Passage shown:
[START]

I've played to just barstaff on a few weird tuesdays or sundays, but I take those opportunities to try songs I haven't played much before, or to try different medleys/arrangements. That, or I take a break and then go up when there are more people.

 

I understand the idea that it saves the bar a few bucks, to cut their losses, but in the end I don't feel too bad because when the bar has a good night (the other 6 days of the week) they make that 40 they saved by me leaving early a hundred times over. When i play those busy nights, my rate doesnt change based on how much money the bar is raking in, so I never feel too bad taking my agreed upon rate on a slow night. I stay and keep the bartenders entertained if anything.

[END]

Entries shown:
[START]

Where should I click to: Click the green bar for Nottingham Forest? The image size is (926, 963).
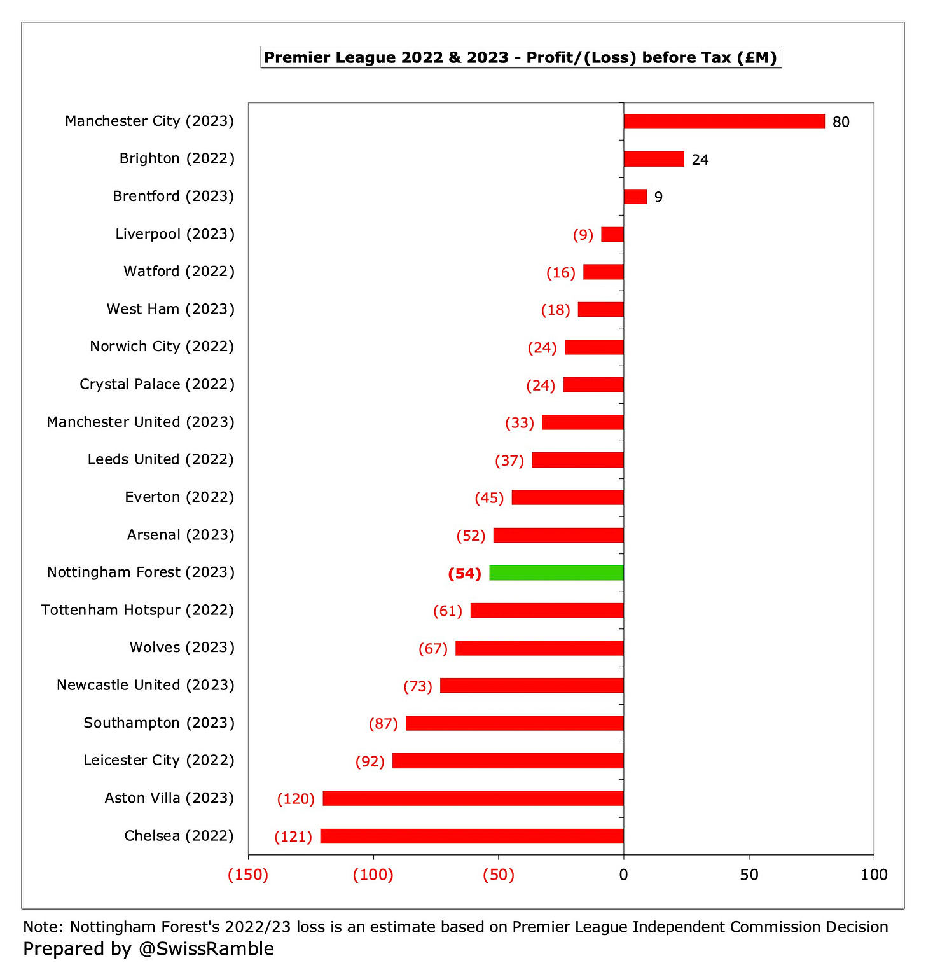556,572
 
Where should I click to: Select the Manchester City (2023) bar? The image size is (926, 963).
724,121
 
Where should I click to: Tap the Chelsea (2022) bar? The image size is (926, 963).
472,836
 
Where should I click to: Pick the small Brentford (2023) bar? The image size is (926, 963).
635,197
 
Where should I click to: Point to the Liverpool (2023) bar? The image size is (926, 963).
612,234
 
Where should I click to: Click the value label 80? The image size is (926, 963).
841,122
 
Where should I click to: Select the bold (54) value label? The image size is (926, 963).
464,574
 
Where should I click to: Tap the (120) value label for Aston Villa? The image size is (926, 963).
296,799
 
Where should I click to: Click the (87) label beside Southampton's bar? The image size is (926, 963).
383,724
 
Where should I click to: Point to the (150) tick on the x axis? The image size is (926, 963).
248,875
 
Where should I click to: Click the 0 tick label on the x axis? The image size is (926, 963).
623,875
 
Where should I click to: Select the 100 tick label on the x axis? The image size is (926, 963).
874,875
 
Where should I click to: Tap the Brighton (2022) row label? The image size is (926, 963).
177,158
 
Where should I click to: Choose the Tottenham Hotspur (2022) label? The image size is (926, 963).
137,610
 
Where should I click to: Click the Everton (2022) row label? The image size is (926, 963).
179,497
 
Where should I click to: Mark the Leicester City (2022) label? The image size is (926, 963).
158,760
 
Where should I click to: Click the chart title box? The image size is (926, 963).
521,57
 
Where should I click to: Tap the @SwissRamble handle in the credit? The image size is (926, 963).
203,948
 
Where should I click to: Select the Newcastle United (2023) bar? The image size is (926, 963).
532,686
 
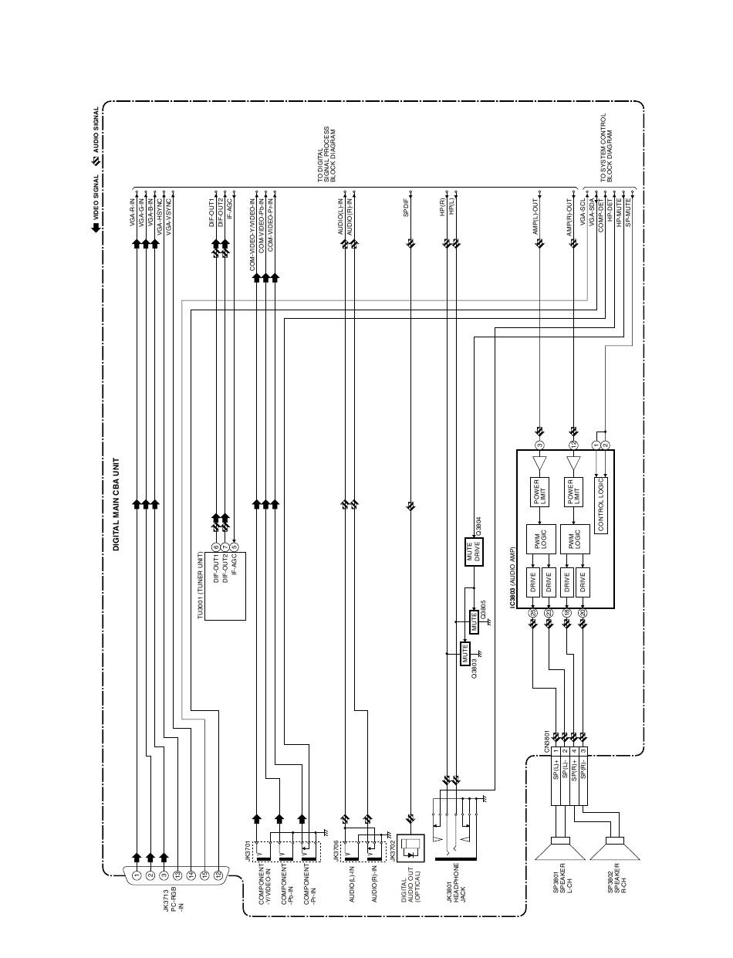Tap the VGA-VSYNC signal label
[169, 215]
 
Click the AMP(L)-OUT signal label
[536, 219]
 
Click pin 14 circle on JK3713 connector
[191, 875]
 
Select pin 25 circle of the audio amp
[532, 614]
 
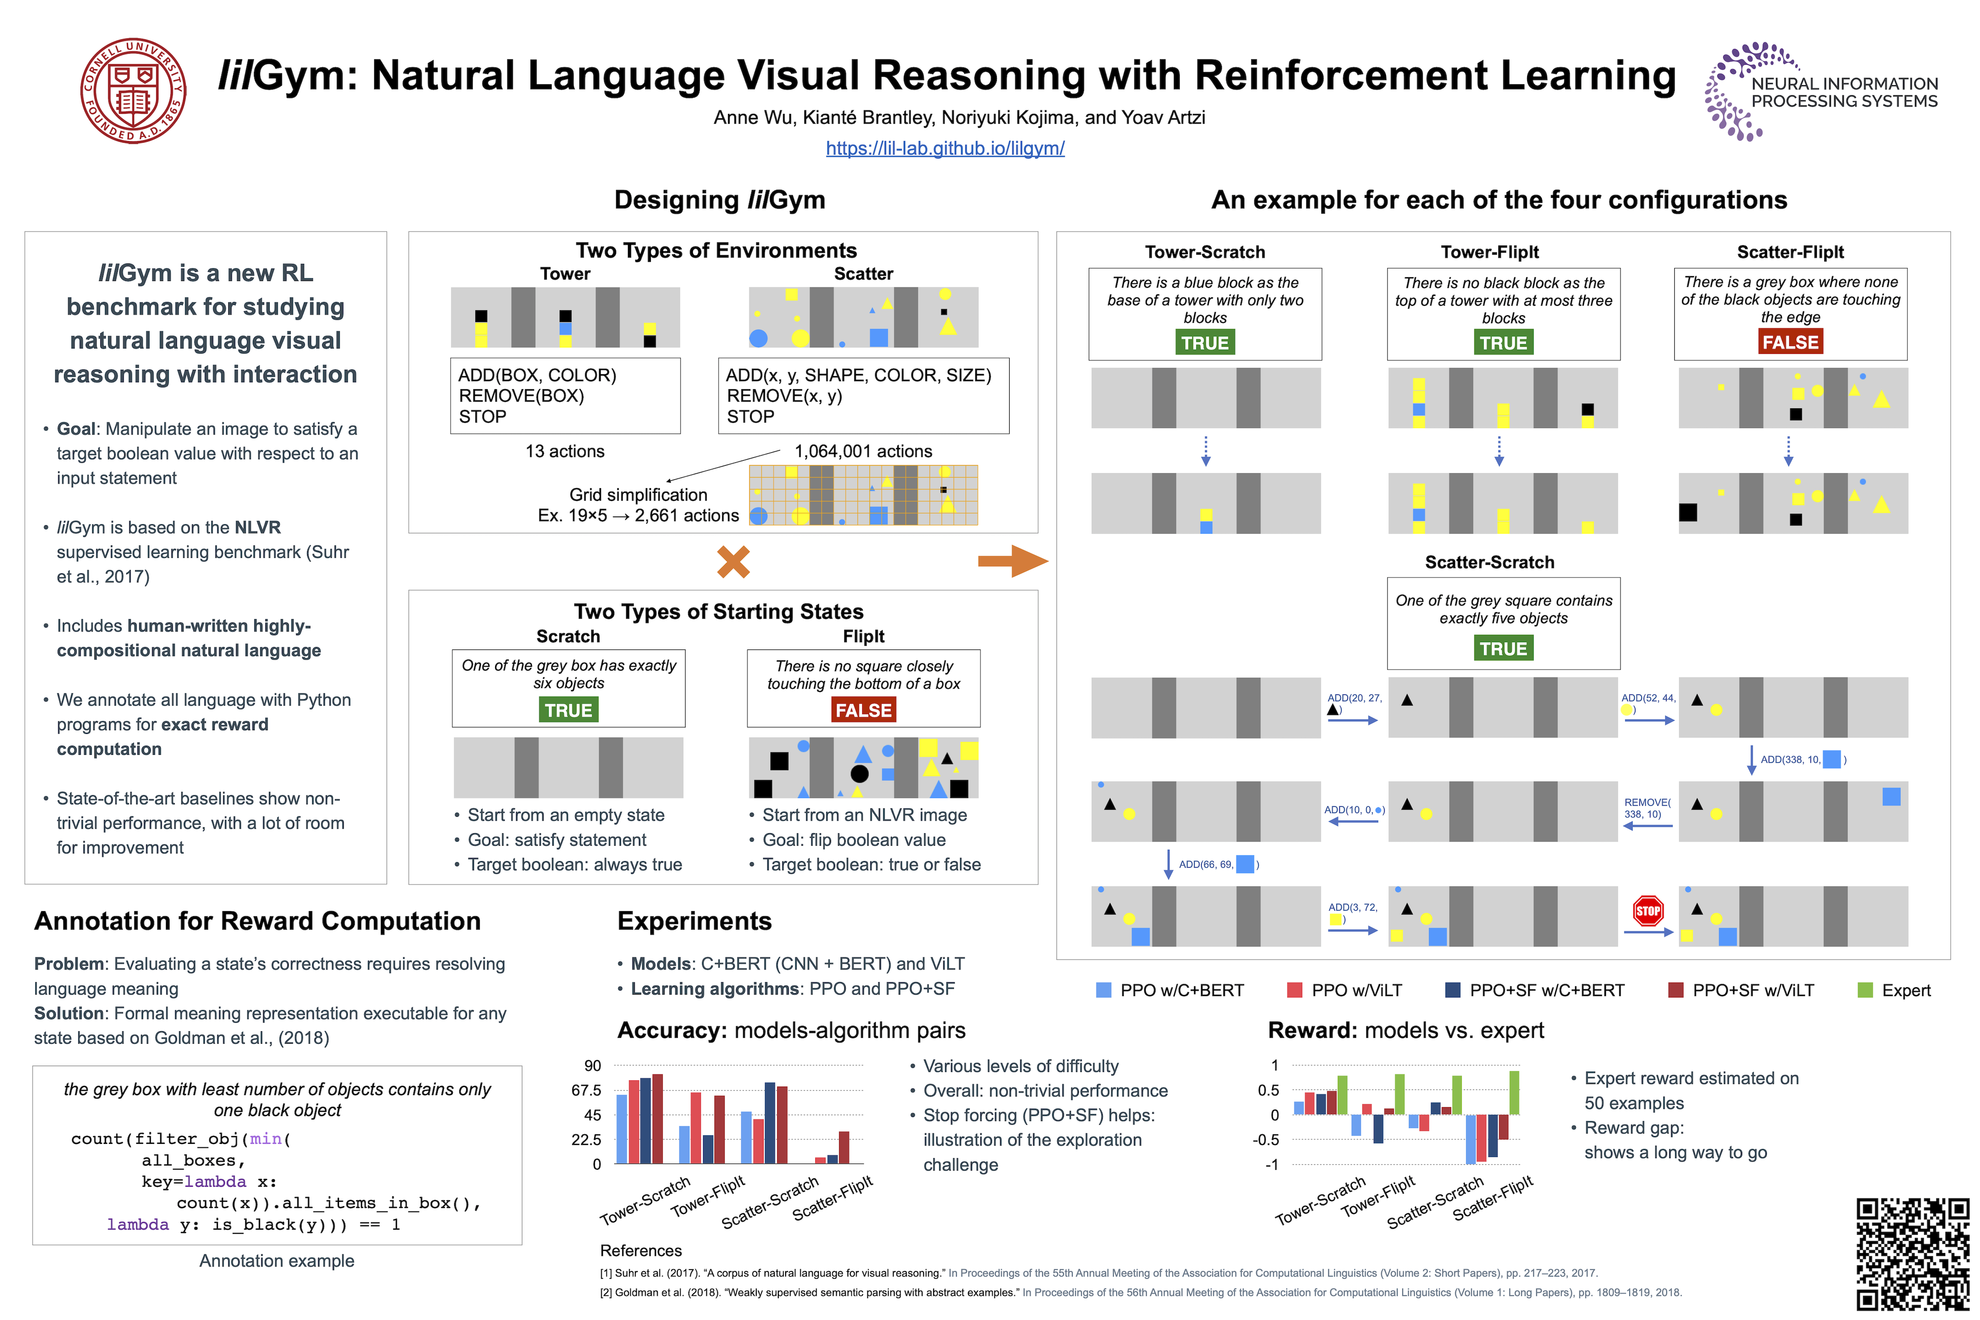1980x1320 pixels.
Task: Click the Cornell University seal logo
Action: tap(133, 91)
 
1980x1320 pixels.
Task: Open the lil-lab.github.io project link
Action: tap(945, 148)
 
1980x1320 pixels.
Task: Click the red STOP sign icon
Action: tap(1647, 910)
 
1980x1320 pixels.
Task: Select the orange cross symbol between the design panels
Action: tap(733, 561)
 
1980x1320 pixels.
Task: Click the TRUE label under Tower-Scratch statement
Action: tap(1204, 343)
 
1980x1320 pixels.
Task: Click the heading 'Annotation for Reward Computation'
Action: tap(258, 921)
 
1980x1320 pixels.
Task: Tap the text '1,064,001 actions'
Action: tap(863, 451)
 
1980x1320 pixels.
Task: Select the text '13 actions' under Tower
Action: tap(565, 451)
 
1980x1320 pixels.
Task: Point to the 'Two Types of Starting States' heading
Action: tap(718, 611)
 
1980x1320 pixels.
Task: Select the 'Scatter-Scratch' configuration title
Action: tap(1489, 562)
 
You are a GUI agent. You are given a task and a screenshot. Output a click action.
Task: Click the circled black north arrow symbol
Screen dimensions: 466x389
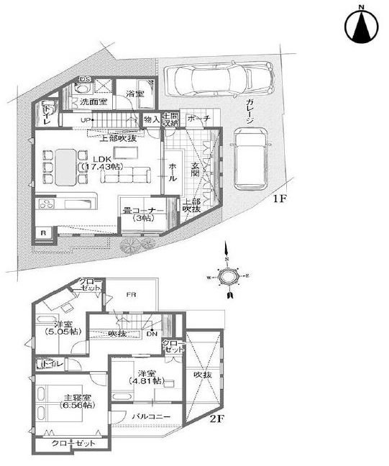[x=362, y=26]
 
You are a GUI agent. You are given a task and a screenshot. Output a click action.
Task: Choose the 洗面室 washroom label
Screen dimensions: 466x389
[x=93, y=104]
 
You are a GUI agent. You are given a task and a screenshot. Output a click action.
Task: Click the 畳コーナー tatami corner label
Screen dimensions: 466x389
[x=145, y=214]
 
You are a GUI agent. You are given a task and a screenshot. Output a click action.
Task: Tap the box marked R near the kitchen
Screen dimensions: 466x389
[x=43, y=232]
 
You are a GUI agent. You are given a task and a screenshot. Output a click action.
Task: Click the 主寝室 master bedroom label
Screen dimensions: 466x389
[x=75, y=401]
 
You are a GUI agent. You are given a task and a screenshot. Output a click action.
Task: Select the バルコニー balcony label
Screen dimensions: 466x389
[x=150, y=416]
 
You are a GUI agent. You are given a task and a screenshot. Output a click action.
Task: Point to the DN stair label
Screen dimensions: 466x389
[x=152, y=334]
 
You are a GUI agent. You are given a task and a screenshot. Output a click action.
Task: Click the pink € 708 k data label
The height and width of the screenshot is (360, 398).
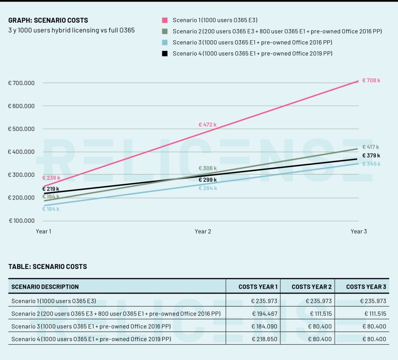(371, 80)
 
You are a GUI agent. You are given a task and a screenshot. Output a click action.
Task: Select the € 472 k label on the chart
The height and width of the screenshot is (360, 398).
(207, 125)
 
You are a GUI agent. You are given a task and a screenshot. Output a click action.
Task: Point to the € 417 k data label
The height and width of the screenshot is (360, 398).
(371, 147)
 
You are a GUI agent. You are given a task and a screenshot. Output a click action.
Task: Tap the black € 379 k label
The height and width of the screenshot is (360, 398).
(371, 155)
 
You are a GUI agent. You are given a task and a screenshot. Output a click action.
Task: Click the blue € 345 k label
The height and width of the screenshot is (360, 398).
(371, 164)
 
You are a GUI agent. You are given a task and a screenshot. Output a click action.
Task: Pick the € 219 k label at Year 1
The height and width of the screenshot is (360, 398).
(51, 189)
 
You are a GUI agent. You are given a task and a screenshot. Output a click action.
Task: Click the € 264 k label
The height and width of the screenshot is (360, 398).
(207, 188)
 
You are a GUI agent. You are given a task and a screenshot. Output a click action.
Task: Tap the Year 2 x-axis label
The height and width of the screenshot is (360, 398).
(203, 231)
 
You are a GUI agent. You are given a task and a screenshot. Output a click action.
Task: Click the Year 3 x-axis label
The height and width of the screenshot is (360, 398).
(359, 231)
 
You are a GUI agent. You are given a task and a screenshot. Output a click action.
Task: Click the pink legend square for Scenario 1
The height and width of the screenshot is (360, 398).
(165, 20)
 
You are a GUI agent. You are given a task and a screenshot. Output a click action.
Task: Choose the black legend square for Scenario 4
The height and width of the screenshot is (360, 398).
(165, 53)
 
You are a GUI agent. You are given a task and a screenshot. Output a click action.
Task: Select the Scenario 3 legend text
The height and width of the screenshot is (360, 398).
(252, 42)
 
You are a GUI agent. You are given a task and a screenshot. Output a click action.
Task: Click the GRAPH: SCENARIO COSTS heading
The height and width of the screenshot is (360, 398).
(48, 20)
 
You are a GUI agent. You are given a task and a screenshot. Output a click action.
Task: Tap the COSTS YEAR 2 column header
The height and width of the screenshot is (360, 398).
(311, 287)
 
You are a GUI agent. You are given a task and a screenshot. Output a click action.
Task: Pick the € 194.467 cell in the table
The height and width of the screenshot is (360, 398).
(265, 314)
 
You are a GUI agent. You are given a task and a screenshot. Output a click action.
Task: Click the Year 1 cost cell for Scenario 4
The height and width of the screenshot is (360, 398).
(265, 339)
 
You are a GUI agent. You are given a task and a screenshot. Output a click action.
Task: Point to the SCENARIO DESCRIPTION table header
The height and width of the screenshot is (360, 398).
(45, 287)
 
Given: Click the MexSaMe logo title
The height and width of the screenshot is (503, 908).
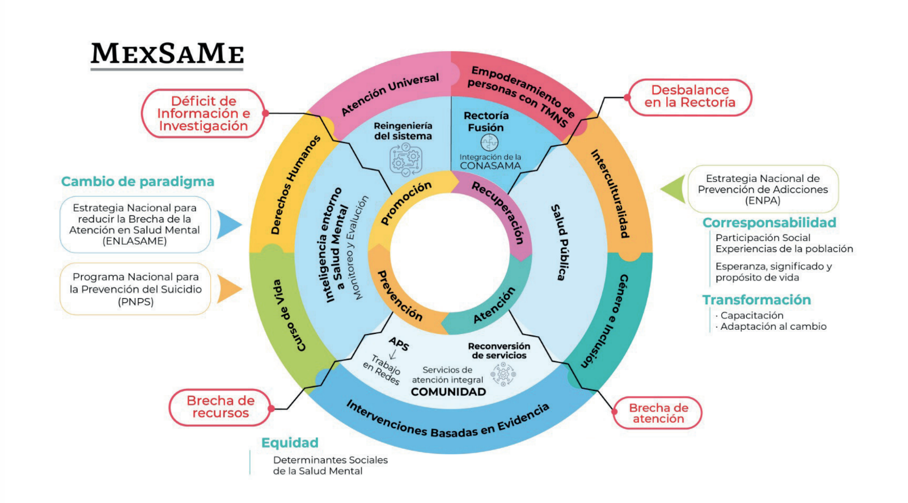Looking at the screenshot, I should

[END]

Write out the musician's passage again from the part that opens with "I've played to" and closes with "are more people.", swapping "barstaff" for "bar staff". This material comes from a different source than the passage.

Answer to the task:
I've played to just bar staff on a few weird tuesdays or sundays, but I take those opportunities to try songs I haven't played much before, or to try different medleys/arrangements. That, or I take a break and then go up when there are more people.